3. Algae: Fish don’t actually make omega-3 fatty acids. So where do they get them from? Algae! Fish consume the algae from the ocean floor, which creates omega-3s. The fish accumulate the omega-3s from the algae in their fat, which is what we consume as fish oil supplements. Is this even a food? I don’t really know anyone that consumes algae, but hey — fish eat it, so it must be a food, right? =)

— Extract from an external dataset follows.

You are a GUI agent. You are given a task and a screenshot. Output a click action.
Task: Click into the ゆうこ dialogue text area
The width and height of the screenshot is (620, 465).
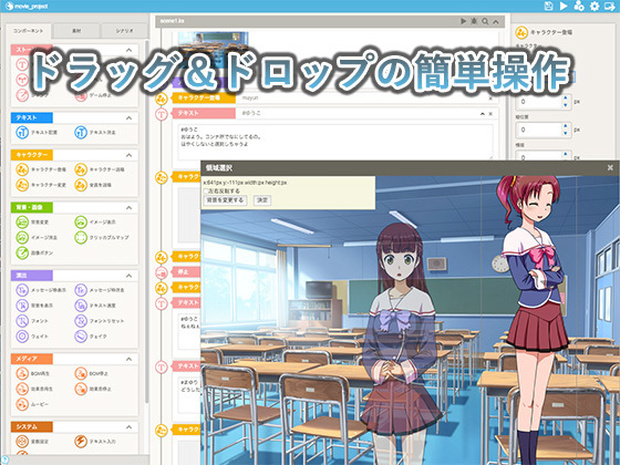click(335, 142)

4. Chia: Chia seeds, also known in the botanical community by the name Salvia Hispanica L., are certainly one of the lesser known sources of omega-3 on the market. To be sure, even less attention is paid to the type of omega-3 fatty acid this source yields. Similar to the flaxseed you’ll read about below, this source is rich in ALA. A type of omega-3 that’s not efficiently used by your body. While some people consume chia directly for it’s omega-3 content, others have been interested in it’s ability to produce healthier meat alternatives. One recent study found that feeding pigs chia actually did result in higher ALA content. However, I’ll repeat this is not an ideal type of omega-3 to consume!
5. Walnuts: Chances are, if you’re even the slightest bit health conscious you’ve heard a daily handful of walnuts can be good for high cholesterol. This is more than an old wives’ tale. Walnuts have huge amounts of omega-3s, as much as 2.6 grams of omega-3 can be found in a 1oz portion. Since there are nearly 200 calories in this same serving, most doctors only recommend a handful per day.
6. Flax Seed Oil: Flax, or flax seed oil is very popular with vegetarians since it provides omega-3s without needlessly involving fish. The type of omega-3 fatty acid found in flax is called ALA, which your body doesn’t do a good job at using. In fact, you would need to take 7 times the amount of flax seed oil to get the same benefits as fish oil. Plus, there is research suggesting that what doesn’t get converted can increase your risk for scary health conditions like silent inflammation, and even cancer.
7. Sage: Like flaxseed oil, sage contains ALA and is therefore not as beneficial as other types of omega-3 like EPA and DHA. Not all sage plants are the same, either. Some types like clary sage are better than others. In addition, certain types of sage also contain strong antioxidants which are helpful in balancing the omega-3 and omega-6 ratios.